[What you need to do]: Write what comes next in the writing-course blog post, starting after its last sentence.

[Page]:
☆ ☆ ☆ ☆ ☆

52 Weeks of Writing: Week 37—I did this course so you don't have to.

52 Weeks of Writing: Week 37—I did this course so you don't have to.

Allow me to hold my hand up and say I haven't written any actual fiction over the last week. That total word count has been sitting at just over 80k words for what feels like a long time. We're at a knife-edge moment, and I'm sure Maali and Arandes are pretty annoyed with me for not moving things forward.

Now there are a couple of different reasons why I haven't written much here for a while (burn out, heyo), but I am trying to pull myself out of this mess. The priority, I decided, was to work on what's been missing from the story so far: the emotional third rail, as Lisa Cron puts it.

I mentioned last week that I bought the course based on the books, Wired for Story and Story Genius. I had the dumbest justification for this, given that I have all three of Lisa Cron's books*, which was that I hated the example of Ruby and the dog from Story Genius.

So far, I've gone through the first two to three "lessons" of this course, having bought it for the reduced price of $49. I'm not sure if it's just me, but I get frustrated when there are what I think of as excessive amounts of build-up to the actual material. I'm not that interested in hearing about the publishing industry, partly because I know all this, but I'm also concerned about the level of promise that goes into all these books and courses. Nobody can promise that doing any course will get you a publishing deal.

☆ ☆ ☆ ☆ ☆

[Item coordinate data]:
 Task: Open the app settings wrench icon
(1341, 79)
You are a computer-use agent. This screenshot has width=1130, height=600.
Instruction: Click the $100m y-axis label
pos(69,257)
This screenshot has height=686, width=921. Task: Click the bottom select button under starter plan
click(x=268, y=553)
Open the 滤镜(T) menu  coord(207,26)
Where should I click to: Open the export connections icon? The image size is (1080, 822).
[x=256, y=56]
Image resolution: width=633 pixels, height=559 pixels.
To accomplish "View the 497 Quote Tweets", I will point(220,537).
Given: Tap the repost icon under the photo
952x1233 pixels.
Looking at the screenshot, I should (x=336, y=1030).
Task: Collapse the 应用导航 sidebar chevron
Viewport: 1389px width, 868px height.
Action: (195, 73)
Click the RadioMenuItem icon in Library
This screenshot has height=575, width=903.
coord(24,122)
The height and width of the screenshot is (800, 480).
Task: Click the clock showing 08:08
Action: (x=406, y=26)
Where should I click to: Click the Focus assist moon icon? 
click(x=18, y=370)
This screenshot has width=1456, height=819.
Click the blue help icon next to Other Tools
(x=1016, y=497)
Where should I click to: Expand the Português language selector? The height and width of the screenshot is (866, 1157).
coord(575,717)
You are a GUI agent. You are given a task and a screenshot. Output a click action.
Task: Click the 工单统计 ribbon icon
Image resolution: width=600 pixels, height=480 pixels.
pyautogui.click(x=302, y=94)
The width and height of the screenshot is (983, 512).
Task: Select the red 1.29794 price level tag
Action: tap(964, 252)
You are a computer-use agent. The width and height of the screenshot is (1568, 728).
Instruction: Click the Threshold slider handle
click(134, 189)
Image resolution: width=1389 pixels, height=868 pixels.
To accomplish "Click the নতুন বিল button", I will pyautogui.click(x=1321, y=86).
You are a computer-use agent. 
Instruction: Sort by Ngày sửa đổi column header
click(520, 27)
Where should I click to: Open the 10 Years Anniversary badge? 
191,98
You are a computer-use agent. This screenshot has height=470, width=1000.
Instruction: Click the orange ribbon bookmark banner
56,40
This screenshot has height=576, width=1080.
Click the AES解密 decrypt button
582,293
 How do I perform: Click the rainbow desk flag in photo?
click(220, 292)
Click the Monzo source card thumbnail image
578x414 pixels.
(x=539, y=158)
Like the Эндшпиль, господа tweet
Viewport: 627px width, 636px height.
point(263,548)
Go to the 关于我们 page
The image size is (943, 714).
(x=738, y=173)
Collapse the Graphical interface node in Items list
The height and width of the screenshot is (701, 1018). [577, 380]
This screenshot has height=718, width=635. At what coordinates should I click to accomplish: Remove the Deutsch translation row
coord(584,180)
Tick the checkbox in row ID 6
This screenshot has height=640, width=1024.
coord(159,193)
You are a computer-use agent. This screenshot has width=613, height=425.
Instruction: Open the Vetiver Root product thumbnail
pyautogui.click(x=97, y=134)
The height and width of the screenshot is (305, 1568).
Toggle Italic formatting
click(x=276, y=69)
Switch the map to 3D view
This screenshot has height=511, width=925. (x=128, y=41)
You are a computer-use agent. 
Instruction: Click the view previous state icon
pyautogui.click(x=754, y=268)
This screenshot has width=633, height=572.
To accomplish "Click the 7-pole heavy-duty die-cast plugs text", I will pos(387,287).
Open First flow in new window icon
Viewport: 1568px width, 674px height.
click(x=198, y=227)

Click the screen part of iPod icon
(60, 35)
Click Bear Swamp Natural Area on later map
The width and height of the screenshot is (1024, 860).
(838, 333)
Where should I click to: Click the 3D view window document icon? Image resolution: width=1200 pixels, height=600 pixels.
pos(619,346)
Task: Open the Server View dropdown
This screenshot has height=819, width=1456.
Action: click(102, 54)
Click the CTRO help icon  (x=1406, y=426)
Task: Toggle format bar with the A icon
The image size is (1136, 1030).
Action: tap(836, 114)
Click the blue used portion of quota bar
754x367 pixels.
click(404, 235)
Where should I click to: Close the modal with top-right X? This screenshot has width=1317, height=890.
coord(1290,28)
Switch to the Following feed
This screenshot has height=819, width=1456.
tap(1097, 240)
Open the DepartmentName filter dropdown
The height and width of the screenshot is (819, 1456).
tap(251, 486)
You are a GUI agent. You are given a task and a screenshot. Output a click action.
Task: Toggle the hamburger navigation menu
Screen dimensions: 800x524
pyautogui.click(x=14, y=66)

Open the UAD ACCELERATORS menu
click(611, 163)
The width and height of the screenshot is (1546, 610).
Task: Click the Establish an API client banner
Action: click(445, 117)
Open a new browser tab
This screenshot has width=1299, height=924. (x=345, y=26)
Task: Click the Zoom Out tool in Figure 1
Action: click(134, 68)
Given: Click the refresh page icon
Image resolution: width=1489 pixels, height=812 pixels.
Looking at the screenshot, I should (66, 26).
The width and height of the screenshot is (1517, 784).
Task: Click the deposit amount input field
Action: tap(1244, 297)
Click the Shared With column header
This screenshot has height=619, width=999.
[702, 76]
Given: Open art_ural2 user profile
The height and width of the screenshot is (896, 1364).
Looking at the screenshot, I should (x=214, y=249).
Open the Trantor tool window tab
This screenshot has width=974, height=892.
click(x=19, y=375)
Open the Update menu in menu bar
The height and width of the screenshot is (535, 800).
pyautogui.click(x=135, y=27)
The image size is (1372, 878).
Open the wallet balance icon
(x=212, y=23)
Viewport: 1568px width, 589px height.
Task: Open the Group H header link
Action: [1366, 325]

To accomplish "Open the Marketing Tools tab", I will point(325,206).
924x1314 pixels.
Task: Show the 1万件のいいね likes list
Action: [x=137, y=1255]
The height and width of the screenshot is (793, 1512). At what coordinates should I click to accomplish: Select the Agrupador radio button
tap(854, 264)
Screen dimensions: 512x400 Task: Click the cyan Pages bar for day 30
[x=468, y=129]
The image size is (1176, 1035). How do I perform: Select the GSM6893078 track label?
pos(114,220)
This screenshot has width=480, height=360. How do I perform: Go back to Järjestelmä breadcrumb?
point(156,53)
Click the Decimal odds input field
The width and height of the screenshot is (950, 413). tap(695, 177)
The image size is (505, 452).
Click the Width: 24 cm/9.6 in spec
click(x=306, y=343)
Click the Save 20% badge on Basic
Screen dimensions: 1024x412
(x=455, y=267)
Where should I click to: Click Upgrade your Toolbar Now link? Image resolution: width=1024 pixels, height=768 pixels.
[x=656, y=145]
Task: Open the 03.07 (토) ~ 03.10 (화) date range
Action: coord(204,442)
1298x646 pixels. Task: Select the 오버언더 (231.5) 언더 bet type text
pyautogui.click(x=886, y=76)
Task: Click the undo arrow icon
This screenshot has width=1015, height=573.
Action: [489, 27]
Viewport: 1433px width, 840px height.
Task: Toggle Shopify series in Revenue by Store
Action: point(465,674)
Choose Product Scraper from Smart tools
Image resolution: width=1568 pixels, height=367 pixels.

☆ ☆ ☆ ☆ ☆

[Answer for this exercise]:
The course comes with a downloadable pdf, which is, from an autistic perspective, difficult to read easily. It has some of the same exercises from the book Story Genius in it, but if you have the book, it's actually easier to just use that—and I say this as the person who complains about Ruby and the dog all the time.

There isn't anything with any specific exercises in the first two lessons or so. After feeling quite frustrated with the 10-minute lessons not really doing anything beyond talking up the course itself, I ended up going back to the book and making myself go through the exercises in the book. I even read through some of the Ruby examples.

My reason for picking Story Genius over all the books on my shelf is that of all of the courses and books and videos I've seen is tricky to explain. While writing over the last month or so, I've also been reading The Seven Moons of Maali Almeida and Piranesi. These are both intense and beautifully written books. They are the kind of books you want to sit down and read through in one go.

In part that's because the authors have created mysteries, and part of the reason we keep reading books is because we want our questions answered and the mysteries solved. But it's also because there's an emotional pull. Books that stay with me are books that dragged me through emotional dirt with the characters. Eleanor Oliphant is Perfectly Fine is a good example of this. I went with Eleanor all the way through that journey.

So the reason I went back to Story Genius is that of all the books I've got, this is the approach that has the most emphasis on the emotional pull, that we tell stories to each other as a way to help us process the things we need to learn to change and grow in life. I went through the exercises one by one to figure out the emotional rail for this book.

Not gonna lie. You need to do a lot of free-writing to get to the answers you want. And once you've got those answers, you do more free-writing and realise all of that was wrong and you need to go back and change things. I will say this for Lisa Cron, she never says this will be easy. She never says you'll get it in one take.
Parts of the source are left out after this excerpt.